1. Introduction
Recently, the demand for AIS (Automatic Identification System) data for research and development in the maritime transport discipline has been continuously increasing [
1]. AIS enables ships to communicate with each other or contact satellites and base stations using various information such as a Maritime Mobile Identification Number (MMSI), longitude, latitude, speed over ground (SOG), course over ground (COG), headings, etc. [
2]. Researchers have found that AIS can function as a big data source not only for maritime safety but also for other kinds of research, such as traffic analysis, transport economy, emissions, etc. [
3].
Although AIS has played a significant role in maritime transport-related research with its enormous amount of data, data error is likely to occur due to various factors [
4,
5]. Those incorrect data lead to inaccurate conclusions in trajectory analysis, which is crucial for further applications. Therefore, it is of great concern to detect and remove those abnormal data to improve the quality of AIS data.
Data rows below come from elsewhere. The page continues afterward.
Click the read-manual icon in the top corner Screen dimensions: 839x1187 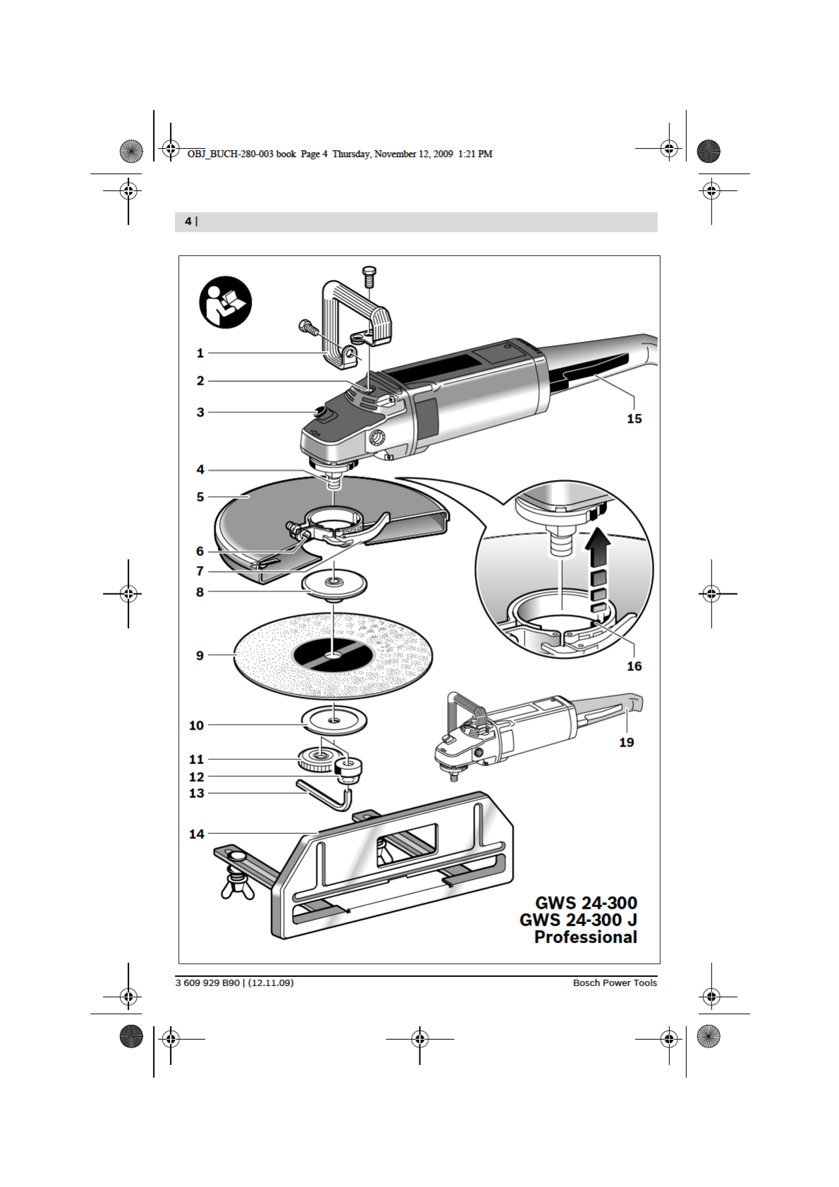click(x=225, y=302)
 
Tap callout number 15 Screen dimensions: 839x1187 click(x=634, y=419)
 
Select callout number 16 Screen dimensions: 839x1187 click(x=634, y=666)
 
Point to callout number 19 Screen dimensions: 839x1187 click(x=627, y=742)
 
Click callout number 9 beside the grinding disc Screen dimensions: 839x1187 click(x=200, y=656)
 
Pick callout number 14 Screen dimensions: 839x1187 click(x=197, y=834)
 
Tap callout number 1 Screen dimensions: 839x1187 click(x=200, y=353)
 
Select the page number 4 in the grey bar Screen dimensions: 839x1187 click(x=188, y=221)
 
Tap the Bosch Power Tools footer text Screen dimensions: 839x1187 click(x=615, y=983)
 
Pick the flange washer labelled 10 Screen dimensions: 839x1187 click(x=334, y=722)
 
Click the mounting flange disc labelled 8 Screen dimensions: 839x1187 click(x=334, y=585)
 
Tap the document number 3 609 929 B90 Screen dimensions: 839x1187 click(x=207, y=983)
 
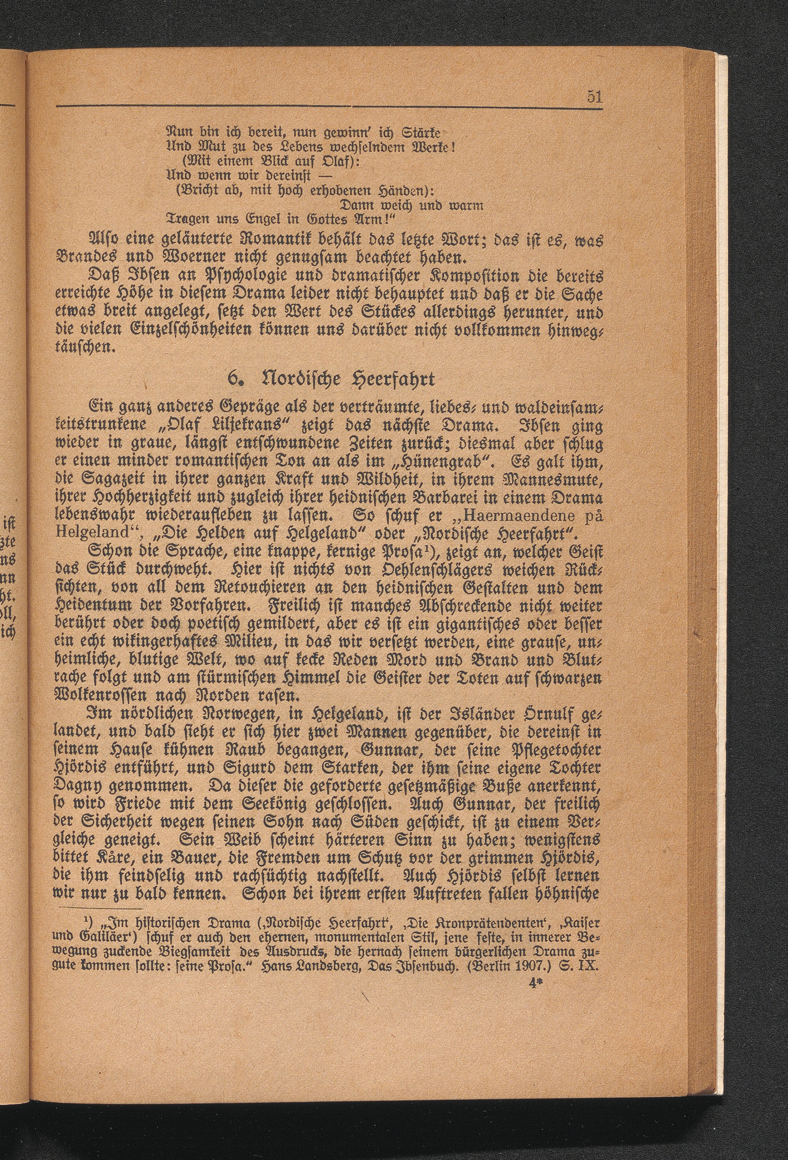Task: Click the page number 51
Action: click(x=594, y=97)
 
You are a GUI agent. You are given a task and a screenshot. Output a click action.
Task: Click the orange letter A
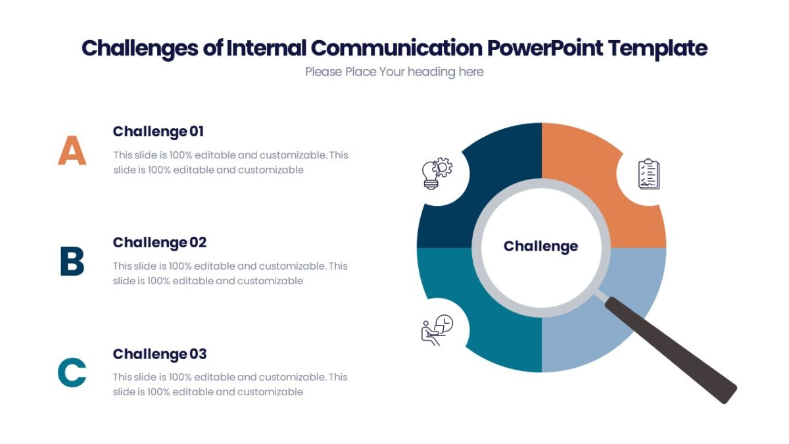pos(72,151)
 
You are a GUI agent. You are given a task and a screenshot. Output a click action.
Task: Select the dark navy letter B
pos(72,261)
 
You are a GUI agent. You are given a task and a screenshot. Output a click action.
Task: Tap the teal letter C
pos(72,372)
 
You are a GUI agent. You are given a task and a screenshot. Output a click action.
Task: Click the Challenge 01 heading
pos(158,132)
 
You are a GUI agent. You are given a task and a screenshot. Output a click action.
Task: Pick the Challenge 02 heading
pos(160,243)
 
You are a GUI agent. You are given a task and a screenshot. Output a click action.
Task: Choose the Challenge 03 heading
pos(160,354)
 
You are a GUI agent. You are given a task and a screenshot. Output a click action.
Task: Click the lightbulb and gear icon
pos(437,174)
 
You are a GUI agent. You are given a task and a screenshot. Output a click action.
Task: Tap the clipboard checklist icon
pos(648,174)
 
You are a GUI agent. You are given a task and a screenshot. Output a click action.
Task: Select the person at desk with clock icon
pos(437,330)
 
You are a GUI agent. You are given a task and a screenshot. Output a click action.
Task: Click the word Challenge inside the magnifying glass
pos(540,246)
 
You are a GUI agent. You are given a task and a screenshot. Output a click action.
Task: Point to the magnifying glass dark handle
pos(671,349)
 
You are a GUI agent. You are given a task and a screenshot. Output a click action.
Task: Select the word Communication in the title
pos(396,48)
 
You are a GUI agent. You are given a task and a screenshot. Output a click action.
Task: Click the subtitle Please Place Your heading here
pos(394,72)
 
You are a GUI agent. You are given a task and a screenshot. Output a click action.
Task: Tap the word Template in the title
pos(658,48)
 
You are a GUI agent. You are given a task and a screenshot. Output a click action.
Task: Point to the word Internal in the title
pos(266,48)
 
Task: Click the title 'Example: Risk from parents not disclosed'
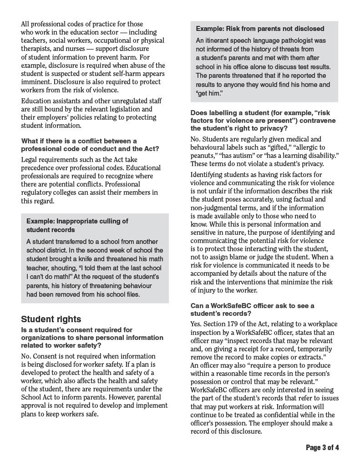pyautogui.click(x=260, y=29)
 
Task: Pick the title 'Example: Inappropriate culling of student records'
pyautogui.click(x=77, y=226)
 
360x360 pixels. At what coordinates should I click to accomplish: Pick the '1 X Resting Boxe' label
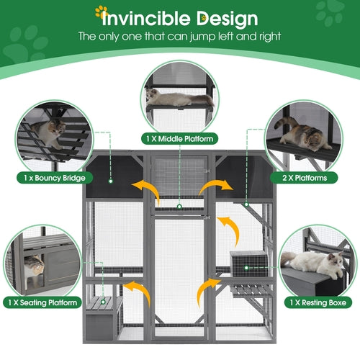pyautogui.click(x=315, y=303)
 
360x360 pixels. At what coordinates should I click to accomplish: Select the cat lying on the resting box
pyautogui.click(x=317, y=262)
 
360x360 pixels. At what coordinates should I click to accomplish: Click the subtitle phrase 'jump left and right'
pyautogui.click(x=238, y=36)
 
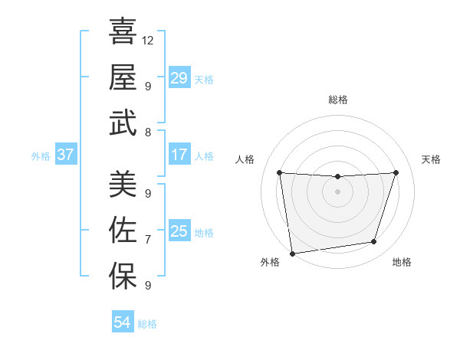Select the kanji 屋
[123, 77]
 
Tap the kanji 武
[123, 123]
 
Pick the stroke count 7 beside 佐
[148, 240]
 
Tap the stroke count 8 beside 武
[148, 133]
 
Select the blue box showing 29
[179, 78]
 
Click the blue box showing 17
[179, 155]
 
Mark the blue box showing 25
[179, 231]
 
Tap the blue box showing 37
[66, 155]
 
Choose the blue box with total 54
[123, 322]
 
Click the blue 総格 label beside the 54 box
[147, 324]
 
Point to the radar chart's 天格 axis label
[432, 159]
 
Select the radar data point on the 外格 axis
[292, 253]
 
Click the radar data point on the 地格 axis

To date, researchers have made great efforts to identify abnormal data in AIS through different methods. According to [
6,
7], the abnormal data detection methods for ship trajectory can be divided into two types: knowledge-driven and data-driven. In general, those methods that correspond to the knowledge-driven approaches can be regarded as rule-based methods. The simplest way to conduct anomaly detection for AIS data is to use a predefined data range to determine and exclude the outliers [
8], which is efficient but has relatively poor performance in terms of its accuracy and reliability. In [
9], the authors considered the geometric shape of a ship trajectory and proposed a vector-based method to detect anomalies. Besides, since AIS data can describe the kinematic characteristic of a ship, based on the nearly-constant velocity (NCV), an Ornstein–Uhlenbeck model has been proposed to detect whether a ship deviates from a planned route [
10]. Apart from the single factors such as the shape characteristic of ship trajectories, factors such as position, speed, acceleration, rate of turn, etc. can be used to discover abnormal data [
11,
12] following some pre-defined criteria for the anomaly. However, the drawbacks of this kind of approach are obvious: the definition of the rules relies on human knowledge and the characteristics of the regional data, and thus it is difficult for this approach to provide a generalized anomaly detection method.
Different from the knowledge-driven approaches, the data-driven approach focuses on learning the ship behaviors from the trajectory data to generate motion patterns. Those behaviors that differ from the extracted patterns are considered anomalies, the associated data will then be detected. Based on the way to extract motion patterns, the data-driven approaches can be further divided into three kinds: Similarity-Based, Supervised-Learning-Based, and Unsupervised-Learning-Based. For Similarity-based methods, the similarity between the trajectories is applied as an alternative to determining the anomaly of the trajectory by comparing it with all labeled trajectories. A common challenge in similarity calculation is the unequal length of different trajectories, and thus a varies of methods have been proposed to overcome the issue [
13]. A method based on Hausdorff distance is proposed by [
14] to compare the similarity of multi-dimensional trajectories and detect the abnormal in them. Reference [
15] proposed a method of asynchronous trajectory matching based on piecewise space-time constraints (PTSCTM) to reconstruct and discover the anomalies of ships, in which the Euclidean distance and time distance are used to find similar trajectories points.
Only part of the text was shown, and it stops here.